**Exercise description**: The answer consists solely of the data below, reproduced exactly.

[Collected data entries]
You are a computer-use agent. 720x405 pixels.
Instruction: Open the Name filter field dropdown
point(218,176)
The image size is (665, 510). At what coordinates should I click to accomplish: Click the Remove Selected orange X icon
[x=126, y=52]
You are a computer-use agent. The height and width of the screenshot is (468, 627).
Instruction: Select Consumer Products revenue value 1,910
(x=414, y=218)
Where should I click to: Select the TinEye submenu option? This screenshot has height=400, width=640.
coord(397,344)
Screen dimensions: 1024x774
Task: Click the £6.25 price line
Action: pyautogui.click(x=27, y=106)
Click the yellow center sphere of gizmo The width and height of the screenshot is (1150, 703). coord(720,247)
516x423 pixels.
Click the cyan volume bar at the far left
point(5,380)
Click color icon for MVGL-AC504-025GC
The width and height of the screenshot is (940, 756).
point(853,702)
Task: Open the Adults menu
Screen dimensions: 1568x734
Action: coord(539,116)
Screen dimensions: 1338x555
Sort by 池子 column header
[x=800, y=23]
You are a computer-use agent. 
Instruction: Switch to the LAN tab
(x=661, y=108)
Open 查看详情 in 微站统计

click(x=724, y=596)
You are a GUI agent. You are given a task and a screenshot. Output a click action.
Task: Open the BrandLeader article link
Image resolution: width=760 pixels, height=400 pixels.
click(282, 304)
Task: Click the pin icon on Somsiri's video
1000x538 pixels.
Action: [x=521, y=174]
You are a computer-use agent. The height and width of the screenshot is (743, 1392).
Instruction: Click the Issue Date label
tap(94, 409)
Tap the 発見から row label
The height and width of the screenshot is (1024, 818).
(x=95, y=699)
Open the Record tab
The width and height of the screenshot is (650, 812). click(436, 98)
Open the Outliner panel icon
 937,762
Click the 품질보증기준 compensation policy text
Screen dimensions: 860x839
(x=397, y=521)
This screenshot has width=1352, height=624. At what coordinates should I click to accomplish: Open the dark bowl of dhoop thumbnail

**Result**:
You are a computer-use agent. 720x405 pixels.
Instruction: Open the Name filter field dropdown
point(218,176)
The image size is (665, 510). At what coordinates should I click to accomplish: Click the Remove Selected orange X icon
[x=126, y=52]
You are a computer-use agent. The height and width of the screenshot is (468, 627).
Instruction: Select Consumer Products revenue value 1,910
(x=414, y=218)
Where should I click to: Select the TinEye submenu option? This screenshot has height=400, width=640.
coord(397,344)
Screen dimensions: 1024x774
Task: Click the £6.25 price line
Action: pyautogui.click(x=27, y=106)
Click the yellow center sphere of gizmo The width and height of the screenshot is (1150, 703). coord(720,247)
516x423 pixels.
Click the cyan volume bar at the far left
point(5,380)
Click color icon for MVGL-AC504-025GC
The width and height of the screenshot is (940, 756).
point(853,702)
Task: Open the Adults menu
Screen dimensions: 1568x734
Action: coord(539,116)
Screen dimensions: 1338x555
Sort by 池子 column header
[x=800, y=23]
You are a computer-use agent. 
Instruction: Switch to the LAN tab
(x=661, y=108)
Open 查看详情 in 微站统计

click(x=724, y=596)
You are a GUI agent. You are given a task and a screenshot. Output a click action.
Task: Open the BrandLeader article link
Image resolution: width=760 pixels, height=400 pixels.
click(282, 304)
Task: Click the pin icon on Somsiri's video
1000x538 pixels.
Action: [x=521, y=174]
You are a computer-use agent. The height and width of the screenshot is (743, 1392).
Instruction: Click the Issue Date label
tap(94, 409)
Tap the 発見から row label
The height and width of the screenshot is (1024, 818).
(x=95, y=699)
Open the Record tab
The width and height of the screenshot is (650, 812). click(436, 98)
Open the Outliner panel icon
 937,762
Click the 품질보증기준 compensation policy text
Screen dimensions: 860x839
(x=397, y=521)
This screenshot has width=1352, height=624. At what coordinates should I click to accomplish: Open the dark bowl of dhoop thumbnail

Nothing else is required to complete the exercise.